Sunday, October 21, 2007

India seeks to limit foreign investments

Source: Asia Times: India to curb foreign funds deluge

Foreign institutional investors have focused their attention on India since India has emerged as one of the fastest growing economies in the world. For example, over the past ten months, India has received $17 billion in foreign investment. This investment is twice the amount India received in 2006.

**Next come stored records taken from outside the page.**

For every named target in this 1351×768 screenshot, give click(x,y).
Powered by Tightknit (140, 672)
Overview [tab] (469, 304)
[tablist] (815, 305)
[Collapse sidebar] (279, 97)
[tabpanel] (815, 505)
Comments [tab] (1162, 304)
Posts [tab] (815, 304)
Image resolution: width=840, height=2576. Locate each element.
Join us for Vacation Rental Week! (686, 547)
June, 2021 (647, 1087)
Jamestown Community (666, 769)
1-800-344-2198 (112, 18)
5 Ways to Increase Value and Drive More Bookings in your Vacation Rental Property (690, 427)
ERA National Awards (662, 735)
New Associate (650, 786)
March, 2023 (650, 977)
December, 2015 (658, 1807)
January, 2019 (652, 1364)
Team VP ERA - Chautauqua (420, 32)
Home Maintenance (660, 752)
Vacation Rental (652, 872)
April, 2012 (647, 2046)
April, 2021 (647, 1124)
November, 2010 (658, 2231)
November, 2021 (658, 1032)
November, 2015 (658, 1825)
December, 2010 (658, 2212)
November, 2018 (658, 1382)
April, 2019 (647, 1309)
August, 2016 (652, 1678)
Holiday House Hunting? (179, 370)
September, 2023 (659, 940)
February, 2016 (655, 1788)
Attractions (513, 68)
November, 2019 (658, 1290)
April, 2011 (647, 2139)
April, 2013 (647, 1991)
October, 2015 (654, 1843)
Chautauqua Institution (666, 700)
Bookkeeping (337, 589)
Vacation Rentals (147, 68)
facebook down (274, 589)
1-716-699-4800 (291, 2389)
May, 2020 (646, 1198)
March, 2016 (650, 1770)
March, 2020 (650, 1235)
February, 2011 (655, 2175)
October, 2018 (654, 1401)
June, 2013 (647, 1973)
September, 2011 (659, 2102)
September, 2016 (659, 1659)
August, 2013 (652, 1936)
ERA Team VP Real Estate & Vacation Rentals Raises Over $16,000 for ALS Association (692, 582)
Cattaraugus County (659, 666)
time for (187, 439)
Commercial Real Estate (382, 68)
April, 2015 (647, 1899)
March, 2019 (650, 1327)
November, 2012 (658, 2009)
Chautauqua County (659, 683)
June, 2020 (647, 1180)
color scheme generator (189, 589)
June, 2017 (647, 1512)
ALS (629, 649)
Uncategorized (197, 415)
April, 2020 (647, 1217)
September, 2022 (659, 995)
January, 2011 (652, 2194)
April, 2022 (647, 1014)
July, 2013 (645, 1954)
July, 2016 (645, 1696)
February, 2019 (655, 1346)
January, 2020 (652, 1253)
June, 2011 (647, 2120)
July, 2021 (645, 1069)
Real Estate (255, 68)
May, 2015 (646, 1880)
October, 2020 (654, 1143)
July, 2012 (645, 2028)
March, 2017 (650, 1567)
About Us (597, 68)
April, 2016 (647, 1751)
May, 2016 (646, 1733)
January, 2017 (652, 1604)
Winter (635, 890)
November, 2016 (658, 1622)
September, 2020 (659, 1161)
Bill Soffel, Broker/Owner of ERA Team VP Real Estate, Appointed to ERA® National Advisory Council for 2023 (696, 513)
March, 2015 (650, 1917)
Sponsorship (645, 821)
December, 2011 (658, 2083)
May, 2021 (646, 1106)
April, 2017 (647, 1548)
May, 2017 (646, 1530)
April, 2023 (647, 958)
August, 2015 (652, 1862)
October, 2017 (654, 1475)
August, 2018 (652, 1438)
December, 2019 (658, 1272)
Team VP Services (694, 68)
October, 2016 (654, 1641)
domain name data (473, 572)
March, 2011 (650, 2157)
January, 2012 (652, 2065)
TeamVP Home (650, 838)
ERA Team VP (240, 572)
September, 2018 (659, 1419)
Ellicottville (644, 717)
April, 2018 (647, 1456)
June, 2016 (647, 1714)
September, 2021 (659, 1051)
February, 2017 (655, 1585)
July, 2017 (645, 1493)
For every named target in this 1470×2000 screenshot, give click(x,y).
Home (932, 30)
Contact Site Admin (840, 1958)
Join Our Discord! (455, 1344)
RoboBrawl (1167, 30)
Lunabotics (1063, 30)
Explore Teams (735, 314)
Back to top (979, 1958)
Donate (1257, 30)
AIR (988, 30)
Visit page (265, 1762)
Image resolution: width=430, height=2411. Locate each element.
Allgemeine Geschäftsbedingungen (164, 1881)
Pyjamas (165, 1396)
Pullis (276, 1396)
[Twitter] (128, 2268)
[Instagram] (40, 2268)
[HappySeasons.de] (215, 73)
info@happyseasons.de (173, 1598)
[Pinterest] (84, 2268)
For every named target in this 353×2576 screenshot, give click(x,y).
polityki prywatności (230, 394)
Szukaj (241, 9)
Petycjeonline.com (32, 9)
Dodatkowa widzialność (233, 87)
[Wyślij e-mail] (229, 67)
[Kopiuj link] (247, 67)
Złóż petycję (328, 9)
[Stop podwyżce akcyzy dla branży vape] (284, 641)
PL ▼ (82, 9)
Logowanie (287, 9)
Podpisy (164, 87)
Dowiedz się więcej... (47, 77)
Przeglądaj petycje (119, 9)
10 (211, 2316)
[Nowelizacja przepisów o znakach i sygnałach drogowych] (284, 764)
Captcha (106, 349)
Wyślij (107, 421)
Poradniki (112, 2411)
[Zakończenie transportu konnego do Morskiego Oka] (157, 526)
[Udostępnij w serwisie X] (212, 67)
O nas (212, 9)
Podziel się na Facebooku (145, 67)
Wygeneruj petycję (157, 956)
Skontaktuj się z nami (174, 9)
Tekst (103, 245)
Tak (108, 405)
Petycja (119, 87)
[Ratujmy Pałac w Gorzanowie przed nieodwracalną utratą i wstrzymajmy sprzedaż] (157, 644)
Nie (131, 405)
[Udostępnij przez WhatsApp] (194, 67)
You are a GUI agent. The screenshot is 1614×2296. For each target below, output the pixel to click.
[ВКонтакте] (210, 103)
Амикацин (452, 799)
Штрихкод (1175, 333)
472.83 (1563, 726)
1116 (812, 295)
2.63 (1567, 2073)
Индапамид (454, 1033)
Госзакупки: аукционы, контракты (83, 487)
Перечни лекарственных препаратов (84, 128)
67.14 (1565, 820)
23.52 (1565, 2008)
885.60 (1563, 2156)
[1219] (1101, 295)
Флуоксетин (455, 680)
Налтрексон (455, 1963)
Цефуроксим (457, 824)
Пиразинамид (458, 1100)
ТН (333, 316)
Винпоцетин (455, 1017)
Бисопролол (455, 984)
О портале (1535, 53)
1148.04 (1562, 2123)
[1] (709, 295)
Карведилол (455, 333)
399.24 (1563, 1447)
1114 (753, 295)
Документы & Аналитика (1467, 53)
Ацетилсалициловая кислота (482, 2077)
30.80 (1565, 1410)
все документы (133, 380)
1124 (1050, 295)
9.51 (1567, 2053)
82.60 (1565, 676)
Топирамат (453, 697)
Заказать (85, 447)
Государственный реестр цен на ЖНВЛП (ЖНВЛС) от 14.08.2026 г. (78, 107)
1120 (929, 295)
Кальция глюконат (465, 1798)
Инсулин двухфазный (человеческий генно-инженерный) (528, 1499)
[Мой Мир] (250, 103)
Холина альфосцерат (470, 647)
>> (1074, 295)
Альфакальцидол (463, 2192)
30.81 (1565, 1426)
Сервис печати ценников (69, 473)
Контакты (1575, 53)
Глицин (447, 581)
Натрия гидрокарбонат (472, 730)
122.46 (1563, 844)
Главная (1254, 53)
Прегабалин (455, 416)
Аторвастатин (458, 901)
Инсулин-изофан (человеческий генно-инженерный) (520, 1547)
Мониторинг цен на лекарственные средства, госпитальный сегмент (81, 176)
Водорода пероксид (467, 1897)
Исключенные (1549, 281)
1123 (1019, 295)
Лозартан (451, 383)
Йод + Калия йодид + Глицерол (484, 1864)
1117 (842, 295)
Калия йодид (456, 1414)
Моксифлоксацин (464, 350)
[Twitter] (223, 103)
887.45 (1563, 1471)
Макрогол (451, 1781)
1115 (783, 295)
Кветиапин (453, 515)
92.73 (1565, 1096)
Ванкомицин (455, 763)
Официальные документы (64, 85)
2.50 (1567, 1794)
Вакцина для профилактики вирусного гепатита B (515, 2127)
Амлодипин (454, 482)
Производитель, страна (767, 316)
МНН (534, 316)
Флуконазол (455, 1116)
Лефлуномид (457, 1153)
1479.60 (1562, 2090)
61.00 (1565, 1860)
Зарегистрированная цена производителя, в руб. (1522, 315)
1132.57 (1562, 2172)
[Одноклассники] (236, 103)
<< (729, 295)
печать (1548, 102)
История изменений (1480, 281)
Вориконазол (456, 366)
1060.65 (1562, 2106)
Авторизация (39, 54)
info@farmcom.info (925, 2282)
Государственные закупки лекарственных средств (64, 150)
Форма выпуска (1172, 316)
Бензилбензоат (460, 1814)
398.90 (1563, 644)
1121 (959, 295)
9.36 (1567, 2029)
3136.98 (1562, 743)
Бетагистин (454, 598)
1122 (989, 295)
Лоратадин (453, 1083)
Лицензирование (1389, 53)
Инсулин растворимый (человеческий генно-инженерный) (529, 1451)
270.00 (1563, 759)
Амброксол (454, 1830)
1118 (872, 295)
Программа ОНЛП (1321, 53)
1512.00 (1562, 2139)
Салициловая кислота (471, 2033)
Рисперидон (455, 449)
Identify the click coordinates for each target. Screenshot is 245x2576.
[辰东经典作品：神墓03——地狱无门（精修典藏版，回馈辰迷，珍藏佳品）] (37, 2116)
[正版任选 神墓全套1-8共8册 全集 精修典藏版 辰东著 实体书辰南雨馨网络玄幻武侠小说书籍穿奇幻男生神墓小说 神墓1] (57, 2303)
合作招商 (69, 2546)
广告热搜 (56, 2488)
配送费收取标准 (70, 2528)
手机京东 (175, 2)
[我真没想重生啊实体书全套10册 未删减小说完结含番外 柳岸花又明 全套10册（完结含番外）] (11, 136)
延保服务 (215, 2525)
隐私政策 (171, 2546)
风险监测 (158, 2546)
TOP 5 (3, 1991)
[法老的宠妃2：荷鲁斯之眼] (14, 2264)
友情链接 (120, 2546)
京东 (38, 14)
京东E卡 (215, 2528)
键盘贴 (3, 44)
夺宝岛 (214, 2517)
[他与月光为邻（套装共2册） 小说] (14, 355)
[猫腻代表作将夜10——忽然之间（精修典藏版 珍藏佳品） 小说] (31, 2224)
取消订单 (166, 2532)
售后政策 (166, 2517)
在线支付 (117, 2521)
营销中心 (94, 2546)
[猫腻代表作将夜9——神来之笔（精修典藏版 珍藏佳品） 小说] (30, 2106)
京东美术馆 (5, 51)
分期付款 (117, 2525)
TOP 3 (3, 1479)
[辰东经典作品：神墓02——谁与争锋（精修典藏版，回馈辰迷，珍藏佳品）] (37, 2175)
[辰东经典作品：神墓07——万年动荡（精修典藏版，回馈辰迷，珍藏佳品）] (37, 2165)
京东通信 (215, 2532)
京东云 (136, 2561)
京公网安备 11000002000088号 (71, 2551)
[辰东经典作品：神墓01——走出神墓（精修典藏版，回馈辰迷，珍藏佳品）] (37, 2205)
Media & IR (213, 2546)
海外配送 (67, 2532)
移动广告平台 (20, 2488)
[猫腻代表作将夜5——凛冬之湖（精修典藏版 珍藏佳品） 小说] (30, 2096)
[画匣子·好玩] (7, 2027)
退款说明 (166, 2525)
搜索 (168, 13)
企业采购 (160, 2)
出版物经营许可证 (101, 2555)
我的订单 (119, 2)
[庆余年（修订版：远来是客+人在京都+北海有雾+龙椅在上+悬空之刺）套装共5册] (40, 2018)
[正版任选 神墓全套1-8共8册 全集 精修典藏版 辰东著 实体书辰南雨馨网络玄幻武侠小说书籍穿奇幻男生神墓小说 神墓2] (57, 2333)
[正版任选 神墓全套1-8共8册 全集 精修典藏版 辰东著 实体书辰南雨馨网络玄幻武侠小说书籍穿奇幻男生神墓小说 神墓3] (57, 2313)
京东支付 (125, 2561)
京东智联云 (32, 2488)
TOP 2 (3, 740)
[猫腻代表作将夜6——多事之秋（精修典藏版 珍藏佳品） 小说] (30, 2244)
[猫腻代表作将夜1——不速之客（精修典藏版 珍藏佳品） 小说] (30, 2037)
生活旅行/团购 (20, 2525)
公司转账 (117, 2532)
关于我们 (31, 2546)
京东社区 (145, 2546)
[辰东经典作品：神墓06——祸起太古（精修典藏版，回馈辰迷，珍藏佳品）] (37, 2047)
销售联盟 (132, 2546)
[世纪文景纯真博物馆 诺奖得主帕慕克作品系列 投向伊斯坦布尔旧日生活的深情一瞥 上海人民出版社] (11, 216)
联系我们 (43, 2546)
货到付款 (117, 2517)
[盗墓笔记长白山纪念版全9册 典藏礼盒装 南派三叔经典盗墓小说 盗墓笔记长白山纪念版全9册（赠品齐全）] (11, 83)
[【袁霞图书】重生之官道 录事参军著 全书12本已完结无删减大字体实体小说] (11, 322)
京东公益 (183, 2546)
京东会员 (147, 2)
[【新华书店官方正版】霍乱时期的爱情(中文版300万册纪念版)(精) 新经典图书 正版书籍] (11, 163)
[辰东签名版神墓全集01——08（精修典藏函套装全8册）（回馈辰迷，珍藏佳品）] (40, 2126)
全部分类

The Securities and Exchange Board of India (SEBI) responded to the recent surge of foreign funds flowing into India and driving up the country’s stock markets and currency. The SEBI proposed policy measures that will moderate the capital inflows into India. These measures include restricting offshore derivative instruments, or participatory notes (PN), which foreign investors use to invest in the Indian stock market. Such measures would not allow foreign institutional investors to issue or renew their offshore derivative instruments and the investors must wind up their current position (issued PNs) over 18 months. In addition, sub-accounts of foreign institutional investors would not be able to issue PNs. The stock market reacted to the SEBI’s proposals. The following day, India’s Sensex index fell over 9%.

Participatory notes are “derivative instruments issued against an underlying security.” They are indirect investment instruments. Foreign investors who are not registered to trade on Indian stock markets buy PNs from foreign institutional investors who are registered in India and then use the funds to trade in India on behalf of the PN holders. They are very popular in India because the PN helps foreign investors save on transaction costs and allows the investor to remain anonymous. PNs have contributed $89 billion into the Indian stock market in the past three years.

Most foreign institutional investors do not approve of SEBI’s proposals, believing that restricting PNs will negatively impact the Indian stock market. However, Indian policy makers are not worried about these concerns. An SEBI official clarified that "All SEBI wants is non-expansion for some PN with large positions. There is no proposal to ban PNs and SEBI is looking at simplifying [foreign institutional investor] registration norms so that if foreign investors wish to register in India as [foreign institutional investors], they are most welcome."

For Discussion:
In 1997, Asia suffered a severe financial crisis. At that time there was a strong influx of foreign capital into Asian countries which drove up the prices in the stock market, land, and other parts of the Asian economy. With foreign investment now at an all-time high in India and other Asian countries, will there be a new 2007 or 2008 severe financial crisis in Asia as the stock market and real estate reach new highs? Can India sustain its rapid economic growth?